Saved data entries:
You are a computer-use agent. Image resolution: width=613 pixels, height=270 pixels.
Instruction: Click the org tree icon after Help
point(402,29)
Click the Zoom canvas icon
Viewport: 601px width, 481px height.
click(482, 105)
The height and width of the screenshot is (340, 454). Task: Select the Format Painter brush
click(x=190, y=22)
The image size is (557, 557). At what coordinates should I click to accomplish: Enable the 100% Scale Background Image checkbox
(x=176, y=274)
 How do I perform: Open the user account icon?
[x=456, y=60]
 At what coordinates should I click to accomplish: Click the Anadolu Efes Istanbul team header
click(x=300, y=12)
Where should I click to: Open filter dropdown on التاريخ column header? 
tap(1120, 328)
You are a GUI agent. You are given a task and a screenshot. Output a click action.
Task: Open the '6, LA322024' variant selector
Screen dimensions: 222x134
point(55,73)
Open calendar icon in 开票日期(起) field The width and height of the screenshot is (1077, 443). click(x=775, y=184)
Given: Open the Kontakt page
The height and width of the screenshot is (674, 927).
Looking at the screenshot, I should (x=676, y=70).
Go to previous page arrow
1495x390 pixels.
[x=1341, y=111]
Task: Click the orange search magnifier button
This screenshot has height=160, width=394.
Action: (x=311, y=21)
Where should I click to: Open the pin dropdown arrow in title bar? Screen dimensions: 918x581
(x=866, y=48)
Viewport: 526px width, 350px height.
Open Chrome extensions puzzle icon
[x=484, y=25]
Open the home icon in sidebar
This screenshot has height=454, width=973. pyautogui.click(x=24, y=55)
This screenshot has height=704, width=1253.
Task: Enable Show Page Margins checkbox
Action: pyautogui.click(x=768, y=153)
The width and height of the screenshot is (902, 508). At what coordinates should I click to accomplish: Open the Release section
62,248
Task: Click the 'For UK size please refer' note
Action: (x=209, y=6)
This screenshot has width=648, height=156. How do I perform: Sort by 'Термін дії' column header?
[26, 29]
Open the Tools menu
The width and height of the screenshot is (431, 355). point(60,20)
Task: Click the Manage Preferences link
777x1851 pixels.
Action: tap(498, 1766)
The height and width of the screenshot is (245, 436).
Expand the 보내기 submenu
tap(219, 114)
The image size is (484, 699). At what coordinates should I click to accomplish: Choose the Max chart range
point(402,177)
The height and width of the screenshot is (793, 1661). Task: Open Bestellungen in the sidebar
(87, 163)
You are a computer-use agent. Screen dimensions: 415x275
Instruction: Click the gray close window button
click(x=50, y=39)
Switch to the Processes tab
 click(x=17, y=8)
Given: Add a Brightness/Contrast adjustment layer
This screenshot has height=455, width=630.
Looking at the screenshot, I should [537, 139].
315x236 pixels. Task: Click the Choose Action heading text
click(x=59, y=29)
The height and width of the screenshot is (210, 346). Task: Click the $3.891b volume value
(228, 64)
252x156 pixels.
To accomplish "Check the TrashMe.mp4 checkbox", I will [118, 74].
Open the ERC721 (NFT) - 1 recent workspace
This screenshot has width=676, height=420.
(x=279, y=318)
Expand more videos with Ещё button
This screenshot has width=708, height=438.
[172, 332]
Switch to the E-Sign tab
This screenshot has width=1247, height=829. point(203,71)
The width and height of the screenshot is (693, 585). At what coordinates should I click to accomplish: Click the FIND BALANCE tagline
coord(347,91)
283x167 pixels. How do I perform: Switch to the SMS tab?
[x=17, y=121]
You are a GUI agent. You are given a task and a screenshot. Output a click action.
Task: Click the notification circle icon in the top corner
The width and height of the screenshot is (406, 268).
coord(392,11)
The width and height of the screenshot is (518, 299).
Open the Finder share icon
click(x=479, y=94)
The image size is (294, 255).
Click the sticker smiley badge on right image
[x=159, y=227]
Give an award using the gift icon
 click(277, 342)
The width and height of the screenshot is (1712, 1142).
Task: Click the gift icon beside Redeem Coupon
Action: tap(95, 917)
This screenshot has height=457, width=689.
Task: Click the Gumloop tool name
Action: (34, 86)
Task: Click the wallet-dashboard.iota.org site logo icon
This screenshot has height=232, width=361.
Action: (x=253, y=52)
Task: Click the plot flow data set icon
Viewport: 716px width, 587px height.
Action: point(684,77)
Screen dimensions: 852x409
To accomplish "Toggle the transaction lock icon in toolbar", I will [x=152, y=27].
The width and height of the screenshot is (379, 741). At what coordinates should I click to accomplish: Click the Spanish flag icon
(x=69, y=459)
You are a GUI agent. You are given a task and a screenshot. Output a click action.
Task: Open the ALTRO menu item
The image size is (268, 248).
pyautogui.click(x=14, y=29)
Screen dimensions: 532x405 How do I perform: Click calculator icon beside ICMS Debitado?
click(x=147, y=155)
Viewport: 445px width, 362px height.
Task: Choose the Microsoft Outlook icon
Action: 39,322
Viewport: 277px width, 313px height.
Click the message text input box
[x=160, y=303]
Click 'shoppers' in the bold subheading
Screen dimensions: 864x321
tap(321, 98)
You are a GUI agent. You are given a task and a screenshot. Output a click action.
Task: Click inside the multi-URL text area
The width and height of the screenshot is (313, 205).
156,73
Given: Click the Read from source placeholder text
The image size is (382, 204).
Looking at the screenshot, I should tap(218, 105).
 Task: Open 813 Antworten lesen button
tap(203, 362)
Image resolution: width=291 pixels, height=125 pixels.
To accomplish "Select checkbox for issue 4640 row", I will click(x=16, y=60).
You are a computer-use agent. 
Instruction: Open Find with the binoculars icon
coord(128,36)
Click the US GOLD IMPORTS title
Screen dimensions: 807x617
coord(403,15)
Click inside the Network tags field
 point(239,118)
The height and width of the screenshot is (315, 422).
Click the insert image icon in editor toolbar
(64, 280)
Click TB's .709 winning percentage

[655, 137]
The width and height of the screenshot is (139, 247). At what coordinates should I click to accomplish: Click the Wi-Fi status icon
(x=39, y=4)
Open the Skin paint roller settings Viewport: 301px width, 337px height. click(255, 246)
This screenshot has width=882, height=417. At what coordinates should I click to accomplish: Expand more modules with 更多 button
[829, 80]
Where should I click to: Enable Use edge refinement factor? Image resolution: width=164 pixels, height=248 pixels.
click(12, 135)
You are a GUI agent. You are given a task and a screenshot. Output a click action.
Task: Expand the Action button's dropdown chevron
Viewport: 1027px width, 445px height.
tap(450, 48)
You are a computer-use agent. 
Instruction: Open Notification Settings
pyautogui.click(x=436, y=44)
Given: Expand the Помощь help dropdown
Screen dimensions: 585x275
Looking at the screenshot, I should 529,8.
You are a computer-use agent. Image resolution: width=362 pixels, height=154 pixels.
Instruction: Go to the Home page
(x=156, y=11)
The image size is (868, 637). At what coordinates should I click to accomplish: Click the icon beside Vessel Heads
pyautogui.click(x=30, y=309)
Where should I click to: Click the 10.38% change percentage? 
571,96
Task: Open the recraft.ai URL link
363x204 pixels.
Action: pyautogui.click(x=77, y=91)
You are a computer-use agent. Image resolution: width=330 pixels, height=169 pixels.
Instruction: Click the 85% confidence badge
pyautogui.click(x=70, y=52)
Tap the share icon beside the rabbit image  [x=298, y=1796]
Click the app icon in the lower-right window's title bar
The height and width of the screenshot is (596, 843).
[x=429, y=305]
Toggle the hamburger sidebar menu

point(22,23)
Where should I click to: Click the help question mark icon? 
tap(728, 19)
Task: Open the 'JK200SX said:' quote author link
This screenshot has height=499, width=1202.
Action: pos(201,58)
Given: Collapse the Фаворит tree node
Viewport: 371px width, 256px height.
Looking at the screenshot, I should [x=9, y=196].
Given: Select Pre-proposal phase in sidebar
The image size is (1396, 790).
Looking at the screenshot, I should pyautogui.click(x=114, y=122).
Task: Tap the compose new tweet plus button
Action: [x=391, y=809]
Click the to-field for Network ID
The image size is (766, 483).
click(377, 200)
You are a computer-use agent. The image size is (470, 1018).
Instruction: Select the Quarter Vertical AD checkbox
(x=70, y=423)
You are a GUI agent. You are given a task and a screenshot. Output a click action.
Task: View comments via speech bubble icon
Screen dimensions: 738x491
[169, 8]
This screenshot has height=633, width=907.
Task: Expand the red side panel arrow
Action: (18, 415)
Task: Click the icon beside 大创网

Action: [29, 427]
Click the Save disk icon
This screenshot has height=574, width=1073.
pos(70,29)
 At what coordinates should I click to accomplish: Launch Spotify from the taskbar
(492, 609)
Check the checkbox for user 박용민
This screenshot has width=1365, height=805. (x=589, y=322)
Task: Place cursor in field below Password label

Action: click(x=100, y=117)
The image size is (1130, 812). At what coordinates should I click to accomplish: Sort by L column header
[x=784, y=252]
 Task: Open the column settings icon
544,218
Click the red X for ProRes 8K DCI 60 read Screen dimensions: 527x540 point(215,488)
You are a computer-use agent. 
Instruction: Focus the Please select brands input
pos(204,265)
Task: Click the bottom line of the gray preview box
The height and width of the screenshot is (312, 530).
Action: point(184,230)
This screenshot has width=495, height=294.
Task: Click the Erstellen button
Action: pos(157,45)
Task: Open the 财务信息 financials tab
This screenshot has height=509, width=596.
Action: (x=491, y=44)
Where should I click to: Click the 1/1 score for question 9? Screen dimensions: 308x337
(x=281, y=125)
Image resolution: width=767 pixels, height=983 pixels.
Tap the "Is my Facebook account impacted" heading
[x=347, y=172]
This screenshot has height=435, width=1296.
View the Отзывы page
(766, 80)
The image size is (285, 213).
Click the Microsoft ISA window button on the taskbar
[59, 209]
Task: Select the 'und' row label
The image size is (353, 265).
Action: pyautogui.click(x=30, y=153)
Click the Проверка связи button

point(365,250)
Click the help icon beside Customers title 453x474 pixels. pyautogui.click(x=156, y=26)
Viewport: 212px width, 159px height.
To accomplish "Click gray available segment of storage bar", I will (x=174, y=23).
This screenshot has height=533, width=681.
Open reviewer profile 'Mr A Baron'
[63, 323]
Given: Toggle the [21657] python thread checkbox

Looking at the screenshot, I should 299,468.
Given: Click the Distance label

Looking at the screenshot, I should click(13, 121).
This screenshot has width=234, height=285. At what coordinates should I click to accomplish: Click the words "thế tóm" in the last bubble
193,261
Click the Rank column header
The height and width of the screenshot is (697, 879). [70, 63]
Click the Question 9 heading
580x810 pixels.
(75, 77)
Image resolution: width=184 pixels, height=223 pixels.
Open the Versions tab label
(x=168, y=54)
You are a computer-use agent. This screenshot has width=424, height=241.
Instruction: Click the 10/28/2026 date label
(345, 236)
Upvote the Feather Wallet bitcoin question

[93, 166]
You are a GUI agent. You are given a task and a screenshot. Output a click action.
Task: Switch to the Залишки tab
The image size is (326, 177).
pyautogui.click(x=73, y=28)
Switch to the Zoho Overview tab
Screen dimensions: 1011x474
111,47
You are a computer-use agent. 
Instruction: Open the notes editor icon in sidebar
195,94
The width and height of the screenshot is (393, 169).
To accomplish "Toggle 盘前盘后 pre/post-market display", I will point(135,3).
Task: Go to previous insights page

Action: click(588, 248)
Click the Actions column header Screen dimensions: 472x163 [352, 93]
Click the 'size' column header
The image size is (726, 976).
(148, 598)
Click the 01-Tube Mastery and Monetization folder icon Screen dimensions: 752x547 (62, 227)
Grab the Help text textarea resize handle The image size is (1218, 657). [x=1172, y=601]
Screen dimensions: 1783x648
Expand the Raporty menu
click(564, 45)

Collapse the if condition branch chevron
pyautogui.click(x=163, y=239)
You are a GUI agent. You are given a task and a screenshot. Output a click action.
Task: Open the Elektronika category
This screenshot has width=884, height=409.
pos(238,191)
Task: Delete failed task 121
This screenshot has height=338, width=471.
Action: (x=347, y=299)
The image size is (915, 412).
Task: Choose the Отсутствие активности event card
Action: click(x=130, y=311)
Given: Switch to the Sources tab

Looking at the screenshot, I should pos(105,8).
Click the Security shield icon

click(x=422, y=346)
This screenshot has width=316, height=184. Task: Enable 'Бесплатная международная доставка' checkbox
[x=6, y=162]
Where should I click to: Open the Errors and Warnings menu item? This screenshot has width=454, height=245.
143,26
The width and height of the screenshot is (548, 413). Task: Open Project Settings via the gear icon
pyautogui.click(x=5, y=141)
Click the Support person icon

## WHAT YOU NEED TO DO
Go through the records above and copy each line where "link" is found.

## RESPONSE BOX
Task: Click the Manage Preferences link
Task: Open the recraft.ai URL link
Task: Open the 'JK200SX said:' quote author link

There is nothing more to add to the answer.